Sarah Harris from National Grid told BBC News: "Initially we assessed 571 km of transmission lines of our overhead lines in Areas of Outstanding Natural Beauty and national parks.

"We then had independent consultants physically walk the power lines in question to look from all viewpoints and see where was the biggest impact.

"We will now do further studies on all the sites that have been identified to see what's best to do in each individual site."

An advisory group is helping with the process. It comprises organisations including the Campaign for National Parks, Campaign to Protect Rural England (CPRE), Campaign to Protect Rural Wales, English Heritage, Cadw, Natural England and the National Trust.

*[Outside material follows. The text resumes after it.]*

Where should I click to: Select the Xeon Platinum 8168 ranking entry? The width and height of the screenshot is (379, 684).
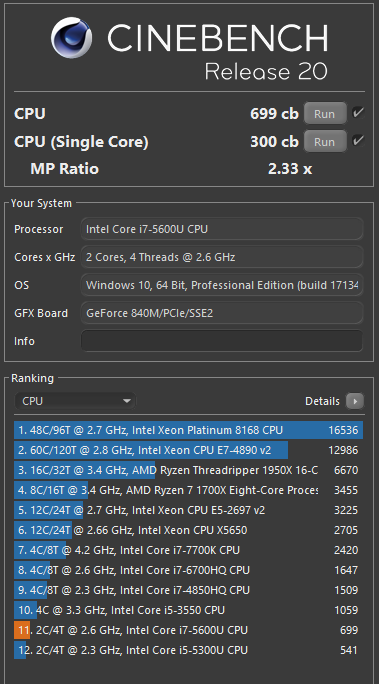pos(188,430)

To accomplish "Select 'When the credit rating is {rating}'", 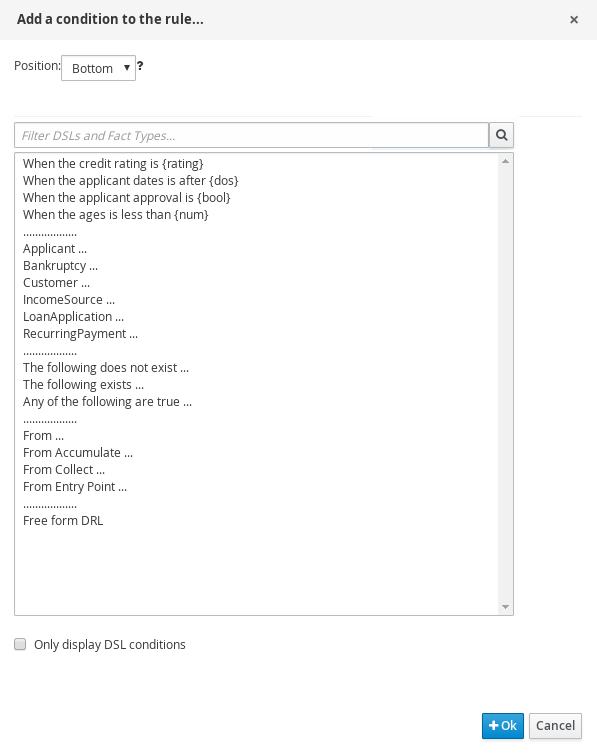I will (x=113, y=164).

Nick Clack, senior energy campaigner at CPRE, told BBC News: "This is a really positive step in reducing the impact of existing overhead electricity lines in some of our most valued countryside.

"Given these welcome efforts to mitigate the impact of existing lines, National Grid needs to make sure it is doing all it can to mitigate the impact of new ones.

"Close consultation and cooperation should be applied across all regulated industries so that landscape impacts arising from big infrastructure projects are properly considered and funding is provided at the outset."

The cost of preserving the landscape will, of course, be ultimately borne by people who pay electricity bills.